> **Directions for this task**
After locating the line that contains "This screenshot has width=314, height=212.", output that line and each one following it, exactly, to the end of the entries. No pictures.

> **Dataset extract**

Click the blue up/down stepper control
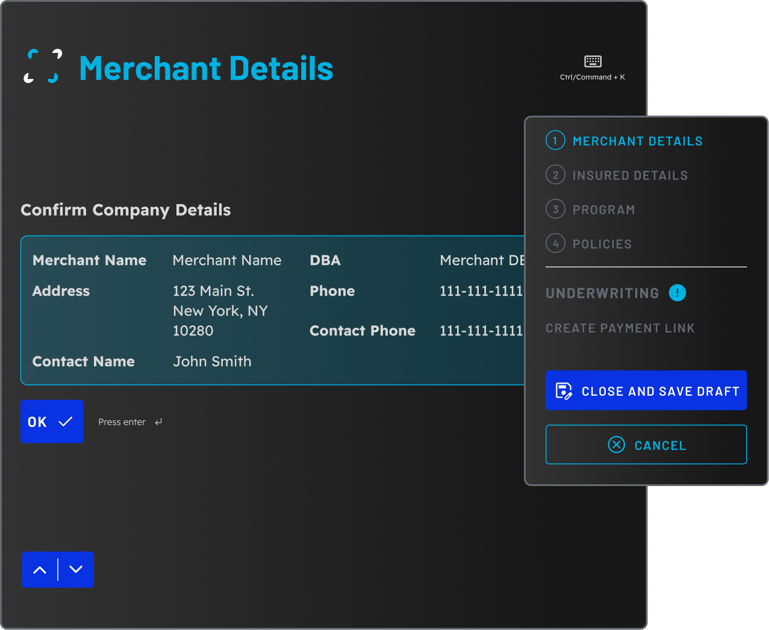57,569
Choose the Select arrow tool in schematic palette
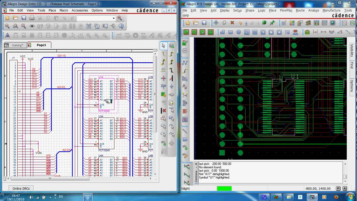This screenshot has width=357, height=201. pos(163,46)
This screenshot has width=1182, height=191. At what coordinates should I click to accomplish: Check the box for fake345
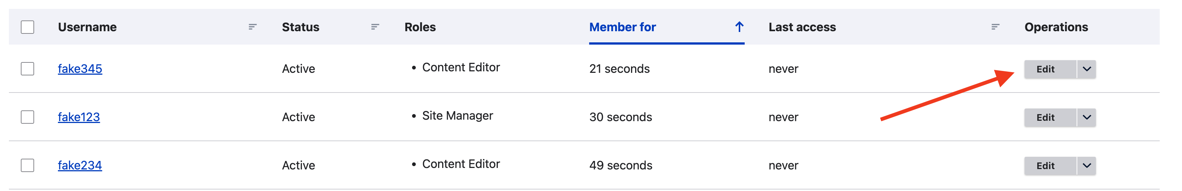[x=28, y=69]
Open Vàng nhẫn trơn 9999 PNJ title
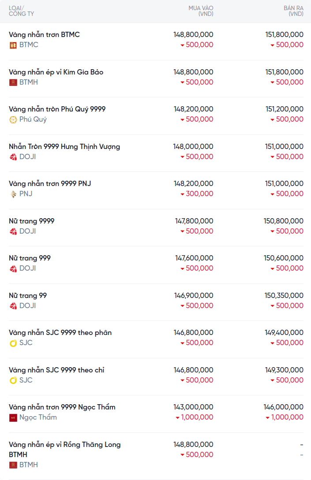The height and width of the screenshot is (480, 311). (x=50, y=183)
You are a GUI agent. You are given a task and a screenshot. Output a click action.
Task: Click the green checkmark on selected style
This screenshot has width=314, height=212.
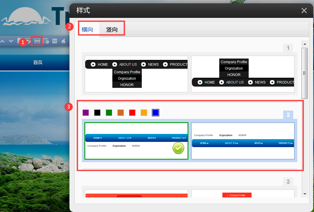coord(178,148)
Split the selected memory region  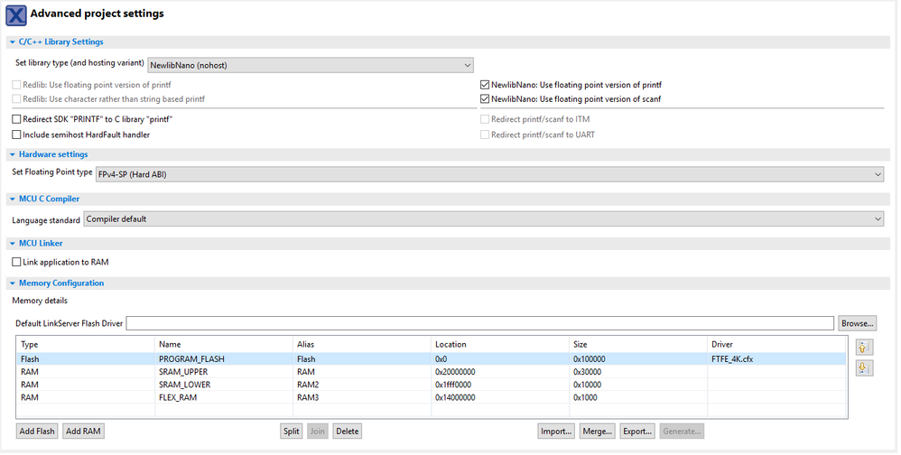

> **Response area**
This screenshot has width=314, height=212.
coord(178,148)
Split the selected memory region  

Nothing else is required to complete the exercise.